> [Work item]: Could you return each line of the material that has "size" in it?

> [Excerpted data]:
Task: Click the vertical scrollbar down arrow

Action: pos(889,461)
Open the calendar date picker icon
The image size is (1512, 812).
--
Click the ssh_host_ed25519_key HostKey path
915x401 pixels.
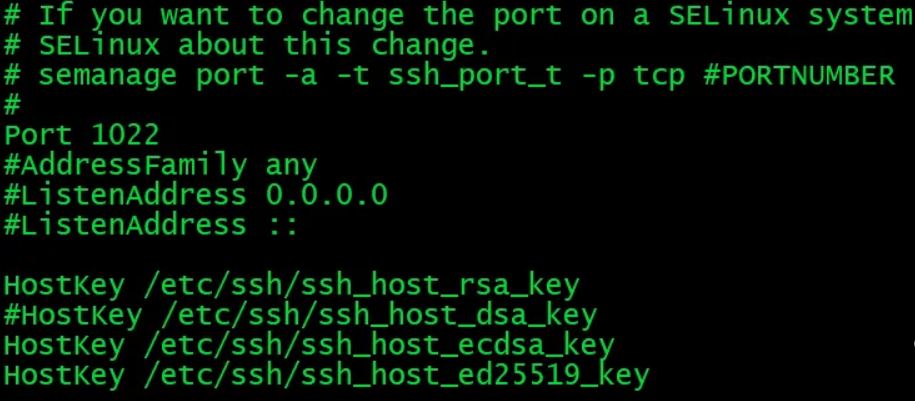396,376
---
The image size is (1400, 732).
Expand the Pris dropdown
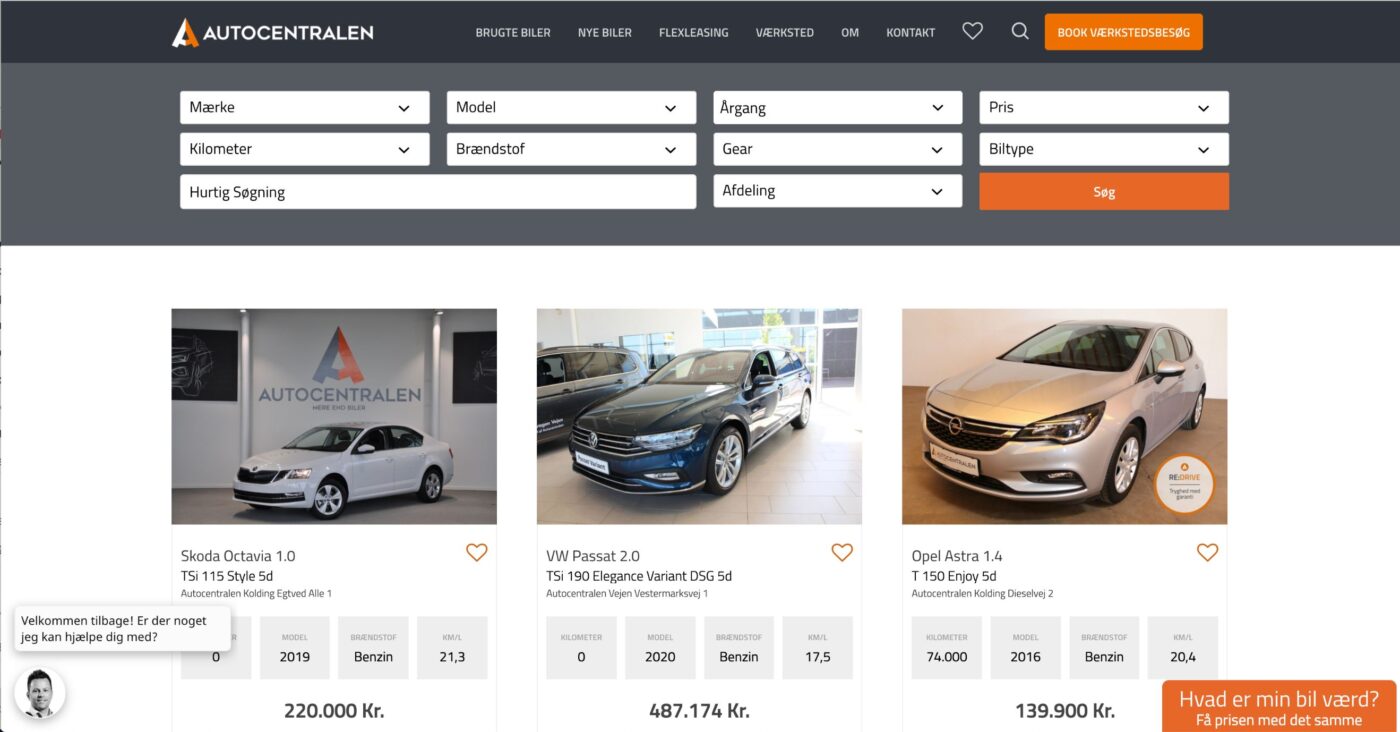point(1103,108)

> [Answer box]:
The image size is (1512, 812).
The image size is (1400, 732).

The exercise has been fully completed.